Once the social layer has accepted one legitimate exception, you’ve normalized the logic:
“Some risks justify overriding property rights by social consensus.”
After that, the fight is not about whether coins are ever frozen again, but which justification is deemed sufficient:
Quantum risk today.
Sanctions risk tomorrow.
“Systemic stability” the day after.
Freezing coins invalidates the original idea, even if it doesn’t kill the asset.
10.5) How does this fit with the broader lens?
1) Incentives
The Controllers want:
Fewer truly sovereign, anonymous coins.
More identity-bound, custodian-held coins.
Narrative cover (“we’re protecting your savings from quantum hackers”).
Custodians/exchanges want:
Flow and AUM through their migration tools.
Safety-pilled devs want:
Not to be blamed for grandma’s lost coins if a quantum break hits.
2) Control
A PQ migration is the perfect choke point to:
Re-write the ownership graph.
Map balances to identities.
Establish new norms about whose coins are “up to code”.
3) Stability
Freezing some coins for “safety” can be sold as reinforcing stability (“we avoided mass theft”).
4) Truth
The actual quantum timeline can lag far behind the rhetoric and still be used to justify early migration campaigns.
5) Revealed preference
If you see serious actors pushing any flavor of freeze or de facto ostracization:
They are telling you they prefer a curated, governable ledger over a fully sovereign one.
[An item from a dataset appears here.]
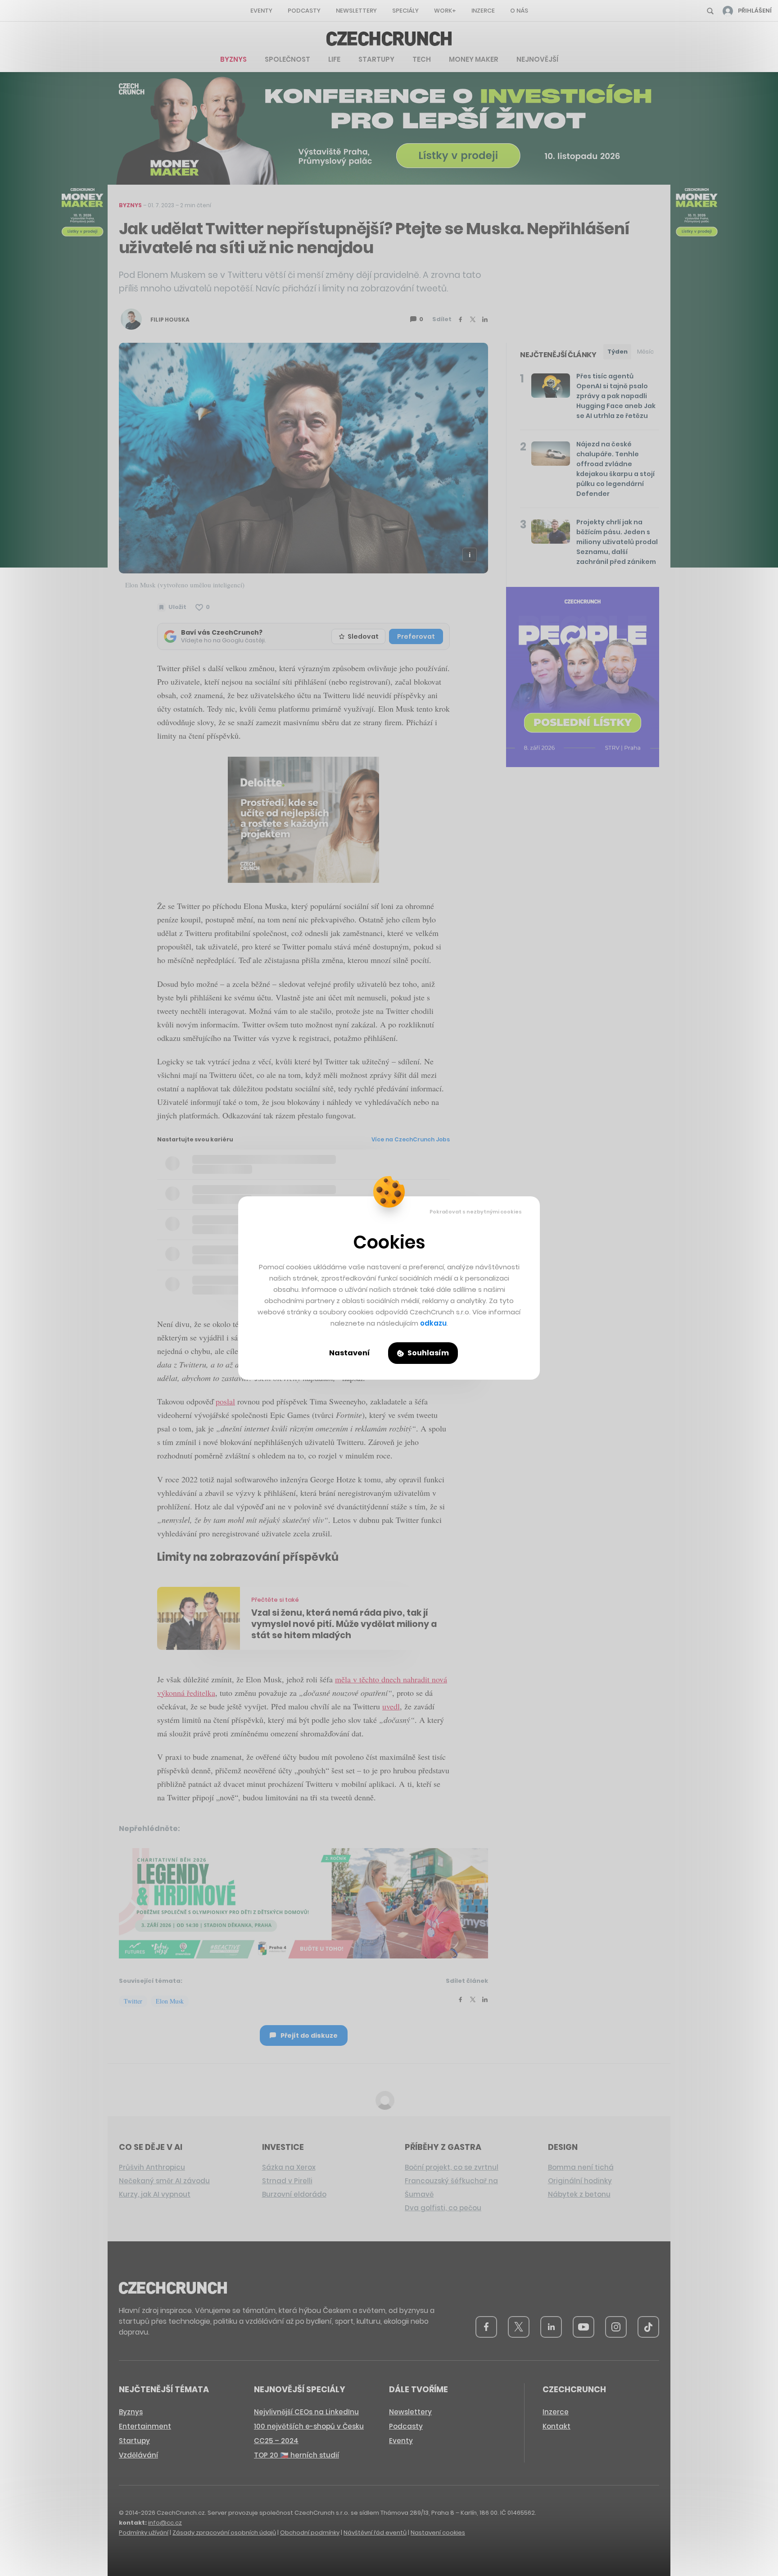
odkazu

Bitcoin’s role is being steered toward managed, surveilled, SoV-corridor asset.
10.6) So what does this mean in practice?
The mere existence of “freeze for safety” as a serious discourse:
Lowers the ceiling on Bitcoin’s claim to unimpeachable immutability.
Raises the probability that future “emergency fixes” will also be floated and, over time, normalized.
The most likely path is not:
“One day all legacy UTXOs are hard-frozen at block X, everything explodes.”
The more realistic path is:
Quantum threat used as narrative vector to:
Funnel people into compliant PQ custody.
Grow the paper layer (ETFs, custodians) relative to sovereign UTXOs.
Increase governance risk slowly while fiat price may still rise.
From the Core v30 fiasco, to more paperization, regulation, centralizationl, the Coordination tax is likely to strike again with Quantum FUD.
If you don’t design with the Coordination tax in mind, over time freedom goes down, even if number goes up.
Incredibly thorough breakdown of the coordination nightmare. The point about signature bloat essentially pricing out sovreign users while institutions absorb the cost hits hard. I've been watching how similar infrastructure upgrades in other protocols always seem to advantage the players with the deepest pockets, and this feels like another example where "safety" becomes a trojan horse for consolidation.